----- Data for the task

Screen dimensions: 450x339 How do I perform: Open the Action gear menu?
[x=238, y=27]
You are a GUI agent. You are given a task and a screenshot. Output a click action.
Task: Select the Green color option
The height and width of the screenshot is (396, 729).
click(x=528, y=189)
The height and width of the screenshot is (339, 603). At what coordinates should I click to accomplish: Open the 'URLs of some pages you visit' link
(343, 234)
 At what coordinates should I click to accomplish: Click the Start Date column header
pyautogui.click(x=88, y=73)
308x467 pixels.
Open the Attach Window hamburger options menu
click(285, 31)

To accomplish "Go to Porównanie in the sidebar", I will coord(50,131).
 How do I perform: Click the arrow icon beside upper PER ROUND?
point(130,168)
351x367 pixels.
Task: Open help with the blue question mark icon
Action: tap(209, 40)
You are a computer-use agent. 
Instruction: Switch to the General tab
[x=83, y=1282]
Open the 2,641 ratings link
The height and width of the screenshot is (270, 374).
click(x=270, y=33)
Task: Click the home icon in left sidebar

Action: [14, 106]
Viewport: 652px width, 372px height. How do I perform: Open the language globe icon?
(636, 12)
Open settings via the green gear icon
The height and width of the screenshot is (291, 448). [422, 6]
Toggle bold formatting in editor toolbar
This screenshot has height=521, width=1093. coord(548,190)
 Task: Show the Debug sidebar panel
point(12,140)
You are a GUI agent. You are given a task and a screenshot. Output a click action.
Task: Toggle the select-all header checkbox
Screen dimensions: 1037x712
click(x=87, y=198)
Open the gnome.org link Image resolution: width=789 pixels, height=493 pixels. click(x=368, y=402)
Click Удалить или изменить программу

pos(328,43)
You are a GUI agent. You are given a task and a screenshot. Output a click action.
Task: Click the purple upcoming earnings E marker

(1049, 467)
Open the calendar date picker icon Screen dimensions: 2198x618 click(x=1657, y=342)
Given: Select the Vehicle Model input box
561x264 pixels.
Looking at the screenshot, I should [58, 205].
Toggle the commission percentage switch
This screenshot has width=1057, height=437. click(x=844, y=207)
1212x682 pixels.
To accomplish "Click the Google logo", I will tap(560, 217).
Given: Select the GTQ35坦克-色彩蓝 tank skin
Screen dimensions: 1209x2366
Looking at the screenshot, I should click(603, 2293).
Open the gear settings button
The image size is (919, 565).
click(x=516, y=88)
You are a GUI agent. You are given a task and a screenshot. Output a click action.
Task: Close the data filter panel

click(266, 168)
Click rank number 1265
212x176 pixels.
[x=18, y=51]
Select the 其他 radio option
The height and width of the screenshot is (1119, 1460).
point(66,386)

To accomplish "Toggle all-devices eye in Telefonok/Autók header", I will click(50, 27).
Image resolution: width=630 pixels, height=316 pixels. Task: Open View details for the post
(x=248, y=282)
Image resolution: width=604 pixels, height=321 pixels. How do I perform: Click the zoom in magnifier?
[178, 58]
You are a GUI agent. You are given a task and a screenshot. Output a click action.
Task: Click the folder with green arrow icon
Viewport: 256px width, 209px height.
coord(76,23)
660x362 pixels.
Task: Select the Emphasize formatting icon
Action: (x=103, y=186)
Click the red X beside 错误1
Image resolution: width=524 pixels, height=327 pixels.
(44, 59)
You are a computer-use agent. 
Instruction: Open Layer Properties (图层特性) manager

----------

Return a faithful copy of all the records above.

Screen dimensions: 450x339 How do I perform: Open the Action gear menu?
[x=238, y=27]
You are a GUI agent. You are given a task and a screenshot. Output a click action.
Task: Select the Green color option
The height and width of the screenshot is (396, 729).
click(x=528, y=189)
The height and width of the screenshot is (339, 603). At what coordinates should I click to accomplish: Open the 'URLs of some pages you visit' link
(343, 234)
 At what coordinates should I click to accomplish: Click the Start Date column header
pyautogui.click(x=88, y=73)
308x467 pixels.
Open the Attach Window hamburger options menu
click(285, 31)

To accomplish "Go to Porównanie in the sidebar", I will coord(50,131).
 How do I perform: Click the arrow icon beside upper PER ROUND?
point(130,168)
351x367 pixels.
Task: Open help with the blue question mark icon
Action: tap(209, 40)
You are a computer-use agent. 
Instruction: Switch to the General tab
[x=83, y=1282]
Open the 2,641 ratings link
The height and width of the screenshot is (270, 374).
click(x=270, y=33)
Task: Click the home icon in left sidebar

Action: [14, 106]
Viewport: 652px width, 372px height. How do I perform: Open the language globe icon?
(636, 12)
Open settings via the green gear icon
The height and width of the screenshot is (291, 448). [422, 6]
Toggle bold formatting in editor toolbar
This screenshot has height=521, width=1093. coord(548,190)
 Task: Show the Debug sidebar panel
point(12,140)
You are a GUI agent. You are given a task and a screenshot. Output a click action.
Task: Toggle the select-all header checkbox
Screen dimensions: 1037x712
click(x=87, y=198)
Open the gnome.org link Image resolution: width=789 pixels, height=493 pixels. click(x=368, y=402)
Click Удалить или изменить программу

pos(328,43)
You are a GUI agent. You are given a task and a screenshot. Output a click action.
Task: Click the purple upcoming earnings E marker

(1049, 467)
Open the calendar date picker icon Screen dimensions: 2198x618 click(x=1657, y=342)
Given: Select the Vehicle Model input box
561x264 pixels.
Looking at the screenshot, I should [58, 205].
Toggle the commission percentage switch
This screenshot has width=1057, height=437. click(x=844, y=207)
1212x682 pixels.
To accomplish "Click the Google logo", I will tap(560, 217).
Given: Select the GTQ35坦克-色彩蓝 tank skin
Screen dimensions: 1209x2366
Looking at the screenshot, I should click(603, 2293).
Open the gear settings button
The image size is (919, 565).
click(x=516, y=88)
You are a GUI agent. You are given a task and a screenshot. Output a click action.
Task: Close the data filter panel

click(266, 168)
Click rank number 1265
212x176 pixels.
[x=18, y=51]
Select the 其他 radio option
The height and width of the screenshot is (1119, 1460).
point(66,386)

To accomplish "Toggle all-devices eye in Telefonok/Autók header", I will click(50, 27).
Image resolution: width=630 pixels, height=316 pixels. Task: Open View details for the post
(x=248, y=282)
Image resolution: width=604 pixels, height=321 pixels. How do I perform: Click the zoom in magnifier?
[178, 58]
You are a GUI agent. You are given a task and a screenshot. Output a click action.
Task: Click the folder with green arrow icon
Viewport: 256px width, 209px height.
coord(76,23)
660x362 pixels.
Task: Select the Emphasize formatting icon
Action: (x=103, y=186)
Click the red X beside 错误1
Image resolution: width=524 pixels, height=327 pixels.
(44, 59)
You are a computer-use agent. 
Instruction: Open Layer Properties (图层特性) manager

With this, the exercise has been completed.